Kreenholm Factory was established in the sparsely populated countryside, in the area of Joala manor and Joala village. Therefore, solving the accommodation problem for the employees of the rapidly growing company was the most urgent task. Thousands of workers, two-thirds of whom were Estonian and one-third Russian peasants who arrived in the city, needed a place to live.
The first dwellings for factory workers were built of wood. It was the only possible material, because until 1863 construction of any durable buildings outside the city fortifications was not allowed. None of the wooden dwellings have survived. In the late 1860s, the first stone barracks were built from readily available local limestone. One of them, built in the early 1870s, has survived until now (Kalda 8). Three earlier brick barracks (Kalda 4, 6 and 10) have also survived through the years on Kalda Street. Their construction dates range from the end of the 1860s to the beginning of the 1880s.

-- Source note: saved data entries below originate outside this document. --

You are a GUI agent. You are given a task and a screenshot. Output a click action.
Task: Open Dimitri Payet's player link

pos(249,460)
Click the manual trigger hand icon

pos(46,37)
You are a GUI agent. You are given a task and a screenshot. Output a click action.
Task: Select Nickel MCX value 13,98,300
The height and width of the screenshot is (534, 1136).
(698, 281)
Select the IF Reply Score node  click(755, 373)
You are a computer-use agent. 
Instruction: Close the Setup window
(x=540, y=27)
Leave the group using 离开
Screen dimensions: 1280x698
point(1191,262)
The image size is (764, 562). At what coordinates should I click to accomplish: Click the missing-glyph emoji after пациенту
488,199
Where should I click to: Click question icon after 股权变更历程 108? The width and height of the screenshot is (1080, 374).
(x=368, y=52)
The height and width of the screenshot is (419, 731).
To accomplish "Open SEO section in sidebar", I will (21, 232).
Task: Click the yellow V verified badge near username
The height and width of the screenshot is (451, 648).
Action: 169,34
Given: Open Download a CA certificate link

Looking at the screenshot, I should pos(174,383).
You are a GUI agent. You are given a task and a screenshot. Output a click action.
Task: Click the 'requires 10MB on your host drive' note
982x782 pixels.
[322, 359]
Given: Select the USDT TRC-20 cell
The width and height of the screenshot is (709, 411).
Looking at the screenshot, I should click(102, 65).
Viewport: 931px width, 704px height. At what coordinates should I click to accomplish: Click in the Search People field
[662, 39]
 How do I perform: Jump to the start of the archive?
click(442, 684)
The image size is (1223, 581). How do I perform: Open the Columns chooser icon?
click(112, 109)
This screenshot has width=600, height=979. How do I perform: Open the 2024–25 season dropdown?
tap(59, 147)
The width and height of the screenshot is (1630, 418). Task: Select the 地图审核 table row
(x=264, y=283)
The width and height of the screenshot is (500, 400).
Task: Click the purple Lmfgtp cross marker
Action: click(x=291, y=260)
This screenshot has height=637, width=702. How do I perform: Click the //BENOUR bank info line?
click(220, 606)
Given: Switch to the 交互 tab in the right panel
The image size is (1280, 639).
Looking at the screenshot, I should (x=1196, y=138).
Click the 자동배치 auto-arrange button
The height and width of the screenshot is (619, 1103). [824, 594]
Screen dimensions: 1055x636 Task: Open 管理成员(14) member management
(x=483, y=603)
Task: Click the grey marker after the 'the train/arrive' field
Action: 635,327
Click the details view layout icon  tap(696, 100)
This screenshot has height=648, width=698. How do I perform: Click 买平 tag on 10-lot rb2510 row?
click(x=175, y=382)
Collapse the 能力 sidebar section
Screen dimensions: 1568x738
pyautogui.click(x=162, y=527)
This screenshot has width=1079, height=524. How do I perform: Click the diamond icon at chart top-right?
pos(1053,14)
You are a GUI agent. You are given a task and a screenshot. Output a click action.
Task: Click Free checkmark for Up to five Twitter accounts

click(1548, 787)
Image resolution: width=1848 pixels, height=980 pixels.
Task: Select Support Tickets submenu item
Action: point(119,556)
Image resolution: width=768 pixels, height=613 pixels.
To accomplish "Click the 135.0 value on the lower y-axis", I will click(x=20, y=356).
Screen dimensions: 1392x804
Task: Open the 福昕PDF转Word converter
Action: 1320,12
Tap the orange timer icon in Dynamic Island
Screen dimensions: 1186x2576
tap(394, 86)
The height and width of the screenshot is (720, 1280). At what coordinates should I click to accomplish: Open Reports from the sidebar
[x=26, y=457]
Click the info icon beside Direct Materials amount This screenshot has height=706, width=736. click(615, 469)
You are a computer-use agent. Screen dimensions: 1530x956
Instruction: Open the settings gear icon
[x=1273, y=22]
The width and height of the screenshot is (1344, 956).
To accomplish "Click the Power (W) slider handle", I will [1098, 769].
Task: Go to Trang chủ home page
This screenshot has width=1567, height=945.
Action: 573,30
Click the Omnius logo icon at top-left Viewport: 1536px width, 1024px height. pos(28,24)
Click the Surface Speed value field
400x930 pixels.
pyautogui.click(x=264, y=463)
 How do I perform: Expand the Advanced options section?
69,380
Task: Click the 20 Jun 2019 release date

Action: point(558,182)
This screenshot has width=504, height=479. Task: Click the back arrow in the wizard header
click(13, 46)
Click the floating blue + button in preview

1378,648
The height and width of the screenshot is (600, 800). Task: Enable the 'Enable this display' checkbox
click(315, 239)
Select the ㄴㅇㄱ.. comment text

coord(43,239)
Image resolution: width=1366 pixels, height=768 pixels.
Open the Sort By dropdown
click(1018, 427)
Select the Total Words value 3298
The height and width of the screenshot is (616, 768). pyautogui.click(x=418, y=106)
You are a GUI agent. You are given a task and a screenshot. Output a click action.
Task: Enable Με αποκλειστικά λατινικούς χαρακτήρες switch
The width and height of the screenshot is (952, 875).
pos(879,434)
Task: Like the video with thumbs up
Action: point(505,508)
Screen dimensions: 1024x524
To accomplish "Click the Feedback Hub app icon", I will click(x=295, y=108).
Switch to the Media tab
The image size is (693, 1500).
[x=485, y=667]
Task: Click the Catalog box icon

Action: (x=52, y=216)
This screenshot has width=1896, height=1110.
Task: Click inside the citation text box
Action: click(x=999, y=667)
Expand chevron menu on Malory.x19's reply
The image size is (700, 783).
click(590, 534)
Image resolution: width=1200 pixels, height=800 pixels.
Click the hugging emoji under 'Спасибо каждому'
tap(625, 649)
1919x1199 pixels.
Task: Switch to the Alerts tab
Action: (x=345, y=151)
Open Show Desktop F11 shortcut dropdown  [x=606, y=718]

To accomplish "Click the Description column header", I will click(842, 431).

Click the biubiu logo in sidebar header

In 1875, 90 percent of the factory workers lived in Kreenholm, but over time the proportion of factory workers living in Kreenholm decreased, and before the Second World War only every second or third worker lived in Kreenholm. They longed for their own cottages and for this purpose they would get an installment mortgage to buy a plot of land. This is how the districts of Narva Paemurru, Uusküla, Kulgu, Joaoru, Kadastiku began to appear. The former suburb of Peetri also expanded. Those who could not afford to build their own houses could rent an apartment in these suburbs.
Eduard Vilde wrote about the Kreenholm barracks as he remembers them in the last years of the 19th century: ” For some time the guests carefully examined the rooms, trying to imagine how five or six people could live here, and especially sleep. There were only two wooden beds in the narrow, two-meter-wide cell – along the right wall, facing each other. Opposite one of them there was a small dining table and a low wardrobe with one door. Two chairs and a stool on the floor – this was all the furniture. Both beds were so narrow that they could hold only one person. Villem asked himself where everyone else was sleeping, and had to admit, shaking his head, that there was no better answer than that the tiny spot on the floor between the beds, the table, and the wardrobe, was also used as a nightly sleeping place. It was not clear whether all the bedding was stored somewhere inside the beds. He looked up at the ceiling and only then noticed that the walls on both sides were incomplete – about three feet up to the ceiling there were prison cell-like bars. For ventilation, all the apartments – a whole endless row – were directly connected to each other. Villem now understood why the voices from the adjacent rooms could be heard so clearly here, and that it was not only the thin walls that were to blame.”
The barracks were noisy. Everyone who has ever written about life at Kreenholm points this out. Nothing said aloud would ever stay secret. Smells and grumbles, quarrels, and swearing were passed from room to room. This kind of incomplete walls existed until 1920-1930. Air exchange between rooms also resulted in the rapid spread of diseases, such as measles, tuberculosis, cholera and diphtheria which frequently occurred in Kreenholm.